Mohamed Chawki Khouja, Samia Bouguerra, Nouredine Hammami, Aouatef Abidi, Khouloud Bdida, Lotfi Msahli, une belle brochette d’acteurs porte à bras-le-corps des personnages bien dessinés.

Produite par le Centre d’art dramatique et scénique de Kairouan, «Errouba» est encore une hasardeuse aventure par laquelle Hamadi Louhaïbi explore, à sa manière, un univers des plus complexes. Après «Les patientes» (Essabirat) qui aborde le monde de la prostitution organisée, «Juifs» qui surfe sur un terrain humaniste et universel en évoquant tour à tour des histoires d’amour impossibles entre juifs et musulmans, cette fois-ci le metteur en scène se lance dans les méandres d’un système judiciaire avec ses dérapages houleux.

Mohamed Chawki Khouja, Samia Bouguerra, Nouredine Hammami, Aouatef Abidi, Khouloud Bdida, Lotfi Msahli, une belle brochette d’acteurs porte à bras-le-corps des personnages bien dessinés. Entre la juge à cheval sur les principes, les avocats entre corruption, ambitions politiques et enjeux médiatiques et le condamné qui tire les ficelles d’un jeu malpropre, la trame se construit suivant un axe inversé.

La machine dramatique trouve un fonctionnement à l’envers, avec une catastrophe inaugurale. «Errouba» commence par une explosion dans un palais de justice ! La trame évolue dans cette installation émotionnelle en créant sa propre logique.

«Errouba» commence par une explosion dans un palais de justice ! La trame évolue dans cette installation émotionnelle en créant sa propre logique.

Une juge, Khedija, prise au piège dans la cave du palais de justice, un endroit réservé aux détenus en attente de jugement avec quatre avocats et Khémaïes, le condamné. C’est le chaos total. Un état de panique dans le brouhaha des voix, des cris, des sirènes et des aboiements des chiens policiers. Toutes les sorties sont inaccessibles, seul Khemaïes, multirécidiviste, habitué à ces sous-sols morbides, connaît une possible sortie.  Elle s’accroche à son statut et à sa légitime position, lui, impose sa loi par la force de sa condition.

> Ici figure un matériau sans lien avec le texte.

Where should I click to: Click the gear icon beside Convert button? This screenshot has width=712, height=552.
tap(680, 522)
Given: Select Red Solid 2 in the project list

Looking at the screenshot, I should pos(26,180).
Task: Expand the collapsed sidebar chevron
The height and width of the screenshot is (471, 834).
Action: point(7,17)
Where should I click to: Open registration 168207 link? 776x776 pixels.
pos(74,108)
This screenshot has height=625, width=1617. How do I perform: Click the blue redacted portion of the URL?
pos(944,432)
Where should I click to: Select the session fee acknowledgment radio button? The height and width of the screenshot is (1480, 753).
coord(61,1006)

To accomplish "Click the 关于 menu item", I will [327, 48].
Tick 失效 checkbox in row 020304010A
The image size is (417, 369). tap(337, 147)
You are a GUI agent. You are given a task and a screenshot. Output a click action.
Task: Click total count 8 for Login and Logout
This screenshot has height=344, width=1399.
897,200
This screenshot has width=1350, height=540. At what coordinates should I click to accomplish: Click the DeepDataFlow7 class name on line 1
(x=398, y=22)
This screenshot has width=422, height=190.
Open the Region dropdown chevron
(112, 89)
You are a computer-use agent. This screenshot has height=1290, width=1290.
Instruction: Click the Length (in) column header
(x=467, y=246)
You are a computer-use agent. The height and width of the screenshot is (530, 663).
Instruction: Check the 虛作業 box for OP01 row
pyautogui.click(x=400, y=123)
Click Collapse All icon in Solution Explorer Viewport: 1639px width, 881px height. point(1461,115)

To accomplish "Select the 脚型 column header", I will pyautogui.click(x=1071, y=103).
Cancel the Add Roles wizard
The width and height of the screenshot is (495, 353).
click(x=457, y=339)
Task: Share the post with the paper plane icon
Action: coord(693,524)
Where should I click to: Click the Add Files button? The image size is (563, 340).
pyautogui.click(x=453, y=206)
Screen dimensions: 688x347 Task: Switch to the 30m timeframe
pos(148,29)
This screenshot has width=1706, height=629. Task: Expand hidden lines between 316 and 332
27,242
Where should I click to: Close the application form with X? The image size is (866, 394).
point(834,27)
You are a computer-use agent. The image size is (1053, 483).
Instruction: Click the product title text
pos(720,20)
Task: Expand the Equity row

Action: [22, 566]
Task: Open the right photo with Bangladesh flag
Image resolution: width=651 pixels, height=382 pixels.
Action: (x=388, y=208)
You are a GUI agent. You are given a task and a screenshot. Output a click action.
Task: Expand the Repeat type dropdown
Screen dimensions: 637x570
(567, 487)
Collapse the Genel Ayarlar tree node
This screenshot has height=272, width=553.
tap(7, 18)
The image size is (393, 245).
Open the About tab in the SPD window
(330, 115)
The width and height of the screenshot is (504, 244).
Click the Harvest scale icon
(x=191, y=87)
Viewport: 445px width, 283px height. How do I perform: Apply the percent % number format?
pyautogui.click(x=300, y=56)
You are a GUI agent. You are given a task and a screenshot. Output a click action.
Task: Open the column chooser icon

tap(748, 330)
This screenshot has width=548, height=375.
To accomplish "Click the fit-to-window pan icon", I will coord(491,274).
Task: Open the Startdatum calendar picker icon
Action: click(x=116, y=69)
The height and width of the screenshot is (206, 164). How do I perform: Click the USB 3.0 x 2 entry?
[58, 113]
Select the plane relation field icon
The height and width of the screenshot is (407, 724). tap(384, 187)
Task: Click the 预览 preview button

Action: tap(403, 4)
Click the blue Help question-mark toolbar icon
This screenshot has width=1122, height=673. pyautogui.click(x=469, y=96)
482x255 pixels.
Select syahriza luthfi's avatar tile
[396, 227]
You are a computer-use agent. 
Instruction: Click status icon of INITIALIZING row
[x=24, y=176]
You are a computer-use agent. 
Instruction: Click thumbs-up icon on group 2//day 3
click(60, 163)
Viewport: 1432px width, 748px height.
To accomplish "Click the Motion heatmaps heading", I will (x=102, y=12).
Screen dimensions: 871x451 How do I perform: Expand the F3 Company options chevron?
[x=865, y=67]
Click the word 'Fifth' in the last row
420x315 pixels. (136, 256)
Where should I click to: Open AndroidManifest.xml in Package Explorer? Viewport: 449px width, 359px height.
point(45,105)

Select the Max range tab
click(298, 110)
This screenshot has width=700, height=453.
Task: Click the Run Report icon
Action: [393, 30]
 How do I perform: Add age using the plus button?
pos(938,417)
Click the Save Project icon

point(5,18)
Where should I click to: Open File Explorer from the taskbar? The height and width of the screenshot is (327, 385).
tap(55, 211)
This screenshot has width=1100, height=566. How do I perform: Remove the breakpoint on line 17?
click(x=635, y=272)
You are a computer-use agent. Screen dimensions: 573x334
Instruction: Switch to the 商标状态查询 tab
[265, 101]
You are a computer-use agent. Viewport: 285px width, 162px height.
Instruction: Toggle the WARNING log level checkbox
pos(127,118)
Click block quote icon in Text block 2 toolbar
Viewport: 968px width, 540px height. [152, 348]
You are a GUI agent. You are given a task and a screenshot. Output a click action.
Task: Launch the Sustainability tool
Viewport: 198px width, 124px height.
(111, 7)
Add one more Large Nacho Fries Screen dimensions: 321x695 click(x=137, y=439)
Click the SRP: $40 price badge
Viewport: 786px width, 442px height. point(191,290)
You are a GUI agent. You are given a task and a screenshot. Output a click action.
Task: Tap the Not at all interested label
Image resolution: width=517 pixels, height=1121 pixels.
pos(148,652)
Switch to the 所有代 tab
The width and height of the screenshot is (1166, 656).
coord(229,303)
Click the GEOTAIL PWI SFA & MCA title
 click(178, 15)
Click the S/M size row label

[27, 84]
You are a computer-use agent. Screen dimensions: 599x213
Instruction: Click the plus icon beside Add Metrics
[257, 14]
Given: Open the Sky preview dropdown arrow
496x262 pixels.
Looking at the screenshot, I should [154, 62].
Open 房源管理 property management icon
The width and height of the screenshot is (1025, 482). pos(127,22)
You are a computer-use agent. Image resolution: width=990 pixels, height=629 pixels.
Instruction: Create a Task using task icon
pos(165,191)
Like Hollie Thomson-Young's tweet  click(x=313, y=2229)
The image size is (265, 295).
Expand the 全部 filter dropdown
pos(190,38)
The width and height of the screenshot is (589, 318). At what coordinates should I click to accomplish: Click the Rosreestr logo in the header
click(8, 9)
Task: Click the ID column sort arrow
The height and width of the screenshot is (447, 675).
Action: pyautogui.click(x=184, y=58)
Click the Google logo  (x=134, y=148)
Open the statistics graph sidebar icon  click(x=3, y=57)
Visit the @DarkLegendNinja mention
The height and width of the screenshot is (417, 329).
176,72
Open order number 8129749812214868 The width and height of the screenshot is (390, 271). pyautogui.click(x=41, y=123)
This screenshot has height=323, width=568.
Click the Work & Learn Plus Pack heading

Entre eux un bras de fer s’installe, dans la quête d’une sortie de secours sous les décombres, un parcours périlleux pour la lumière. On tire les ficelles de part et d’autre, en soudoyant les uns, humiliant les autres, dévoilant des secrets et des dossiers cachés.

L’équilibre du pouvoir s’inverse, ce dernier devient le seul juge de leur destin et l’unique maître des lieux. Les avocats se divisent entre les défenseurs du droit, et ceux qui essayent de profiter de la situation pour aboutir à leur fin. C’est le dernier délai pour le dépôt des candidatures pour les élections législatives, l’enjeu est de taille, mais la vie de tous est en péril. Dans cette nouvelle création présentée en première à El Teatro (dans un sévère respect des conditions sanitaires), Hamadi Louhaïbi lève le voile sur une profession : l’avocatie, entre principes et dérapages, la magistrature entre lois, justice et tentations. Une lecture poussée à l’extrême pour dévoiler les soubassements d’un système infesté.